It's has been forever since I updated the last entry. The last entry was published a year ago like literally a year ago. Okay let's get into the point. Lately I keep thinking about a lot of things like I don't why. I become a little depress. My mood always not good. I don't why. I lose my confident to share my problems or concern with anyone like I used to.
Since this is my first entry for this year. I thought I could share with you my concern and problems. Okay so not long ago, a lecturer came to our school to teach us the easiest way to answer the bm paper. It's was fun because I always not looking forward for bm classes like I would become super tired and sleepy in bm class. But the lecturer really funny and the way he taught us makes us feel like bm is really easy (not that easy tho but you get the point). So he invited us to his university so that he can teach us more about bm. But we need to pay. And it's really expensive. seriously expensive for just one day class. So I go home and asked my mom if I could go cause really looking forward to the class. Along with my friends, they were really excited, But we managed to pay the deposit on the next day. So we have about 3 weeks before the seminar.
So here comes my concern.
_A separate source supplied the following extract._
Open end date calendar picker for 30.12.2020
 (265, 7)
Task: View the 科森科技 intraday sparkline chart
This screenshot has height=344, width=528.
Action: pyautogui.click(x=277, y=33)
My bm and history teacher not encourage us to go to the seminar because she said it she don't trust the lecturer. She afraid that they will brainwashed us and told us that everything in bm and history spm paper is change (which is not). Most of my friends like 90% of them decided that they don't want to go because it's such a waste of money. Left me alone from my class that will go to the seminar. I'm alone but I don't care because I'm the one who will sit for the spm not the teachers. It's one of my effort. But what make me sad is how they told me that the seminar is waste of money because they rather spend that a lot of money on something else than attend the seminar. I was like what the hell? How I'm supposed to tell my mom if I don't want to go like "Mom I don't want to go because it's waste of money". How do you expect my mom would answer? Like "Yeah sure it's fine"? Hell no! Of course she would get mad. She already paid for deposit and all of sudden I don't want to go because it's waste of money. I'm not from a wealthy family. I'm not saying that we are poor but in my country I'm miskin bandar because I live in a big city.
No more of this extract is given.